"Do you think I could rest with the knowledge you were alone on deck?"
"You refuse because you believe I am not to be trusted," she said gently, looking down again.
"If your life were not dependent on the ship's safety, I should not think of her safety, but of yours. I refuse for your own sake, not for mine—no, I will not say that. For both our sakes I refuse. I have one dear hope—well, I will call it a great ambition, which I need not be ashamed to own: it is, that I may be the means of placing you on shore in England. This hope has given me half the courage with which I have fought on through danger after danger since I first brought you from the wreck. If anything should happen to you now, I feel that all the courage and strength of heart which have sustained me would go. Is that saying too much? I do not wish to exaggerate," I exclaimed, feeling the blood in my cheeks, and lamenting, without being able to control, the impulse that had forced this speech from me, and scarcely knowing whether to applaud or detest myself for my candour.

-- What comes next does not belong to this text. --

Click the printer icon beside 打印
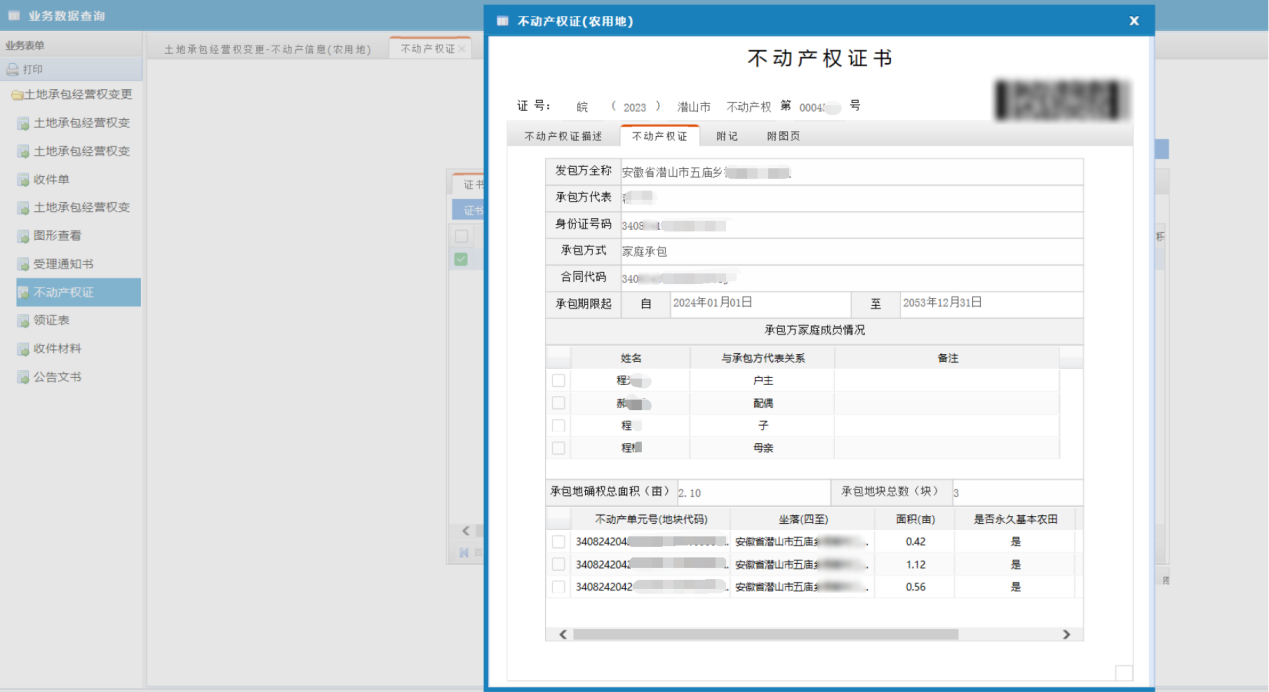 [x=13, y=70]
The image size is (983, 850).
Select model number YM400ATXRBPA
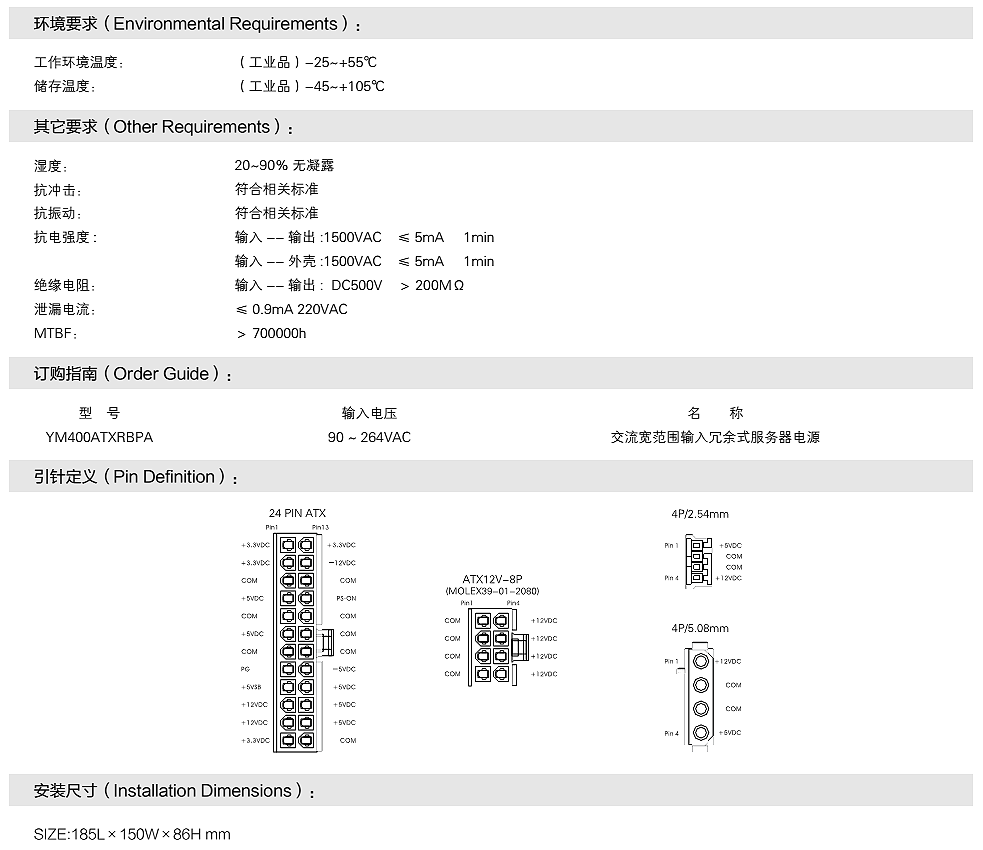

She looked up at me with her frank, beautiful eyes, but on a sudden averted them from my face to the door of the cabin where her dead father lay. A look of indescribable anguish came over her, and she drew a deep, long, sobbing breath.
Without another word, I took her hand and led her to the cabin, and I knew the reason why she did not turn and speak to me was that I might not see she was weeping.
But it was a time for action, and I dared not let the deep love that had come to me for her divert my thoughts from my present extremity.
I summoned the steward, who tumbled out of his cabin smartly enough, and ordered him to bring his mattress and lay it alongside the companion ladder so as to be within hail.
This done, I gained the poop and sent Cornish below.